Text excerpt:
Hello – I’d like to gauge interest in a liquidity partnership. This is a preliminary post to see if a longer form one is justified.
TL;DR Sovryn is seeking dollar/stablecoin liquidity to the platform and is willing to compensate with a combo of yield (estimated 50%+ please see detailed analysis and historical data in link below) and option for a convertible note on the Sovryn token (at a 20% discount). All liquidity provided would be held self-custodially and be immediately liquid. No rehypothecation and no fractional reserve.
Here’s the detail:
Sovryn builds DeFi apps on the Bitcoin sidechain RSK. The flagship product is a fork of Liquity from Ethereum, called Zero (0% interest over-collateralized BTC backed CDP: Zero: Protocol for Zero-Interest Loans | SOVRYN). This allows Bitcoiner’s to borrow bitcoin-backed stablecoins against their Bitcoin at 0% interest (plus a small origination fee usually around 3%). Despite RSK traditionally being a ghost town, there is a lot of interest and demand for this product, even from the maximalist crowd. More than can currently be handled. The problem is until the bitcoin-backed stablecoin itself becomes more useful (for example when it is issued on Taro/RGB/BRC-20), people who borrow against their BTC immediately want to swap the newly minted bitcoin-backed stablecoins (called ‘ZUSD’) for Tether/USDC/DAI/FRAX. Since supply of Tether/USDC/DAI/FRAX liquidity has almost run dry it means the protocol has to effectively shut down Zero as a bitcoin-backed borrowing product, leaving a lot of money to be made on the table.

What is asked: Extend the Sovryn liquidity partnership post above, picking up right after its last sentence.

Given information:
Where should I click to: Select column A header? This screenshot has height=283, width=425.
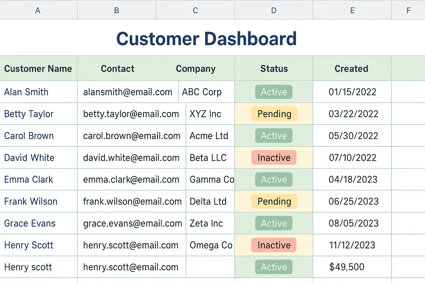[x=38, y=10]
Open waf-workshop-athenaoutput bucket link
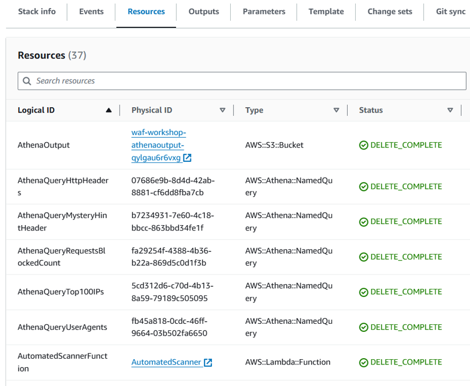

==

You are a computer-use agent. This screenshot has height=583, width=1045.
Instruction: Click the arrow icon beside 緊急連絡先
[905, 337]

Response:
The protocol is seeking stablecoin treasuries, such as FRAX, that will bring liquidity into the platform so it can be bridged out into the much deeper Ethereum ecosystem.
As an example, FRAX treasury would bridge FRAX into Sovryn on RSK chain. Those stablecoins would be converted to ZUSD and held self-custodially in what is called the ‘Stability Pool’. This is a pool of dollars within the Zero protocol that is responsible for liquidating at risk bitcoin-backed loans. For example, if someone borrowers $100K ZUSD against $150K BTC collateral then the price drops, at $110K BTC (approx. 90% LTV) price they would be liquidated. In this scenario $100K ZUSD is burned from the Stability Pool but the liquidity providers in the pool receive $110K BTC as compensation. Effectively, Stability Pool liquidity providers get the right to buy BTC at 10% discount during liquidations. Further, if they re-sell the BTC back for ZUSD and go back into the Stability Pool to gain more liquidations they can acquire more BTC at another 10% discount. During times of volatility this can be very, very lucrative (upwards of 100% Stability Pool APY Explained: Earn at Least 5% and More | Sovryn). Aside from performing liquidations, the funds in the Stability Pool do absolutely nothing else. They literally sit 100% in the pool, no re-hypothecation & no fractional reserve.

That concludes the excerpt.